C'est un tournant dans l'affaire Pétrocaribe, le chef de l'état haïtien, Jovenel Moïse demande à ses collaborateurs de se mettre à la disposition de la justice.

Dans des Tweets hier lundi le président haïtien a franchi une nouvelle étape dans le cadre de cette affaire de dilapidation des fonds publics sur une période de 10 ans. Jusqu'ici le président Moïse avait pris ka défense de ses collaborateurs dénonçant une instrumentalisation de ce dossier à des fins politiques.

La forte mobilisation de la population dans le cadre de la journée de manifestations contre la corruption le 17 octobre à finale men forcé le chef de l'état à lâcher ses proches collaborateurs. Il recommande aux grands commis de l'état ayant eu une part active dans la gestion de ces fonds à se mettre à la disposition de la justice.

Ce message avait été repris par le député Alfredo Junior, allié du parti au pouvoir. Le député de Kenskoff a exhorté les deux principaux collaborateurs du chef de l'état son chef de cabinet, Wilson Laleau et le secrétaire général de la Présidence, Yves Germain Joseph, à faciliter la tâche au président Moïse.
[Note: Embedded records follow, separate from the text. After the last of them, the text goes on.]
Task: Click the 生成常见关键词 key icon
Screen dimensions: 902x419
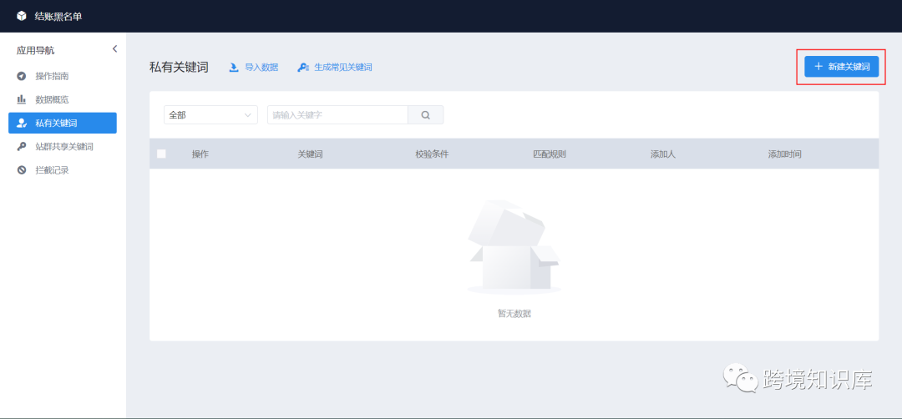Action: pos(303,68)
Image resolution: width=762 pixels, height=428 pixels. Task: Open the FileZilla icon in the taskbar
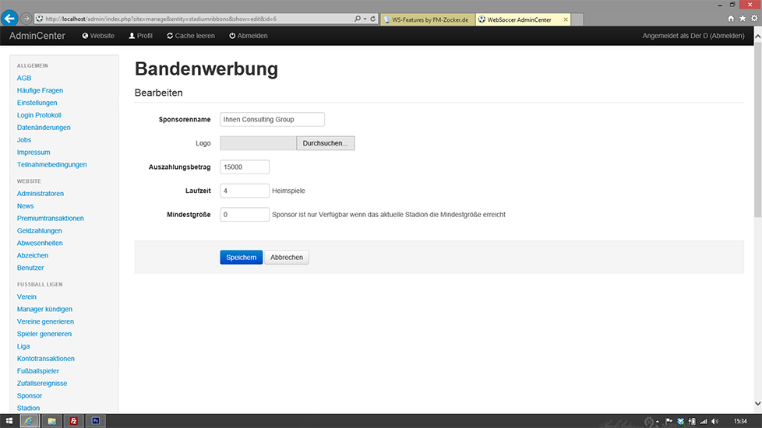pyautogui.click(x=74, y=421)
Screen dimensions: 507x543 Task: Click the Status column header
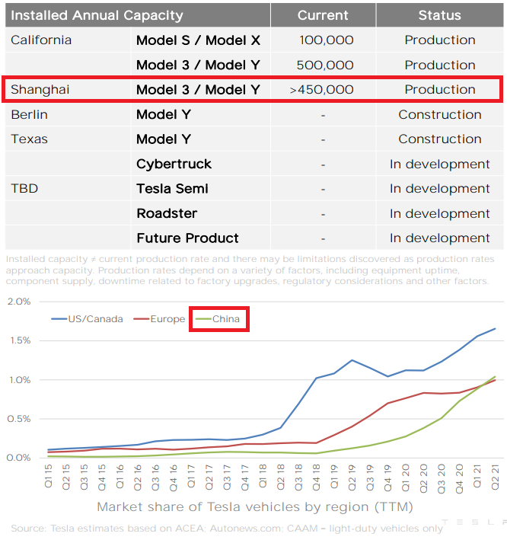(439, 15)
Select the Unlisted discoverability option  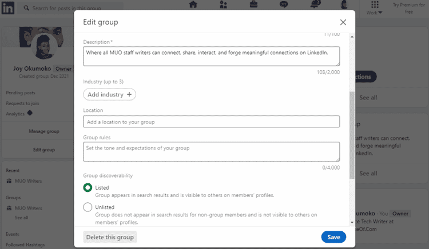88,207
M. Laleau avait été ministre des finances et du commerce et M. Germain ministre de la planification sous l'administration de Michel Martelly.

Les deux personnalités sont épinglées dans le rapport de la commission sénatoriale spéciale ayant fait état de la mauvaise gestion des fonds accordés par le gouvernement vénézuélien dans le cadre d'un accord sur la vente des produits pétroliers.

Par ailleurs le chef de l'état a annoncé que les compagnies qui ne se sont pas acquittées de leur engagement seront poursuivies conformément à la loi. Personne n'échappera à la justice c'est un devoir moral, a dit le chef de l'état appelant le Premier Ministre a apporter l'appui nécessaire à l'appareil judiciaire afin qu'il puisse s'acquitter de sa tâche.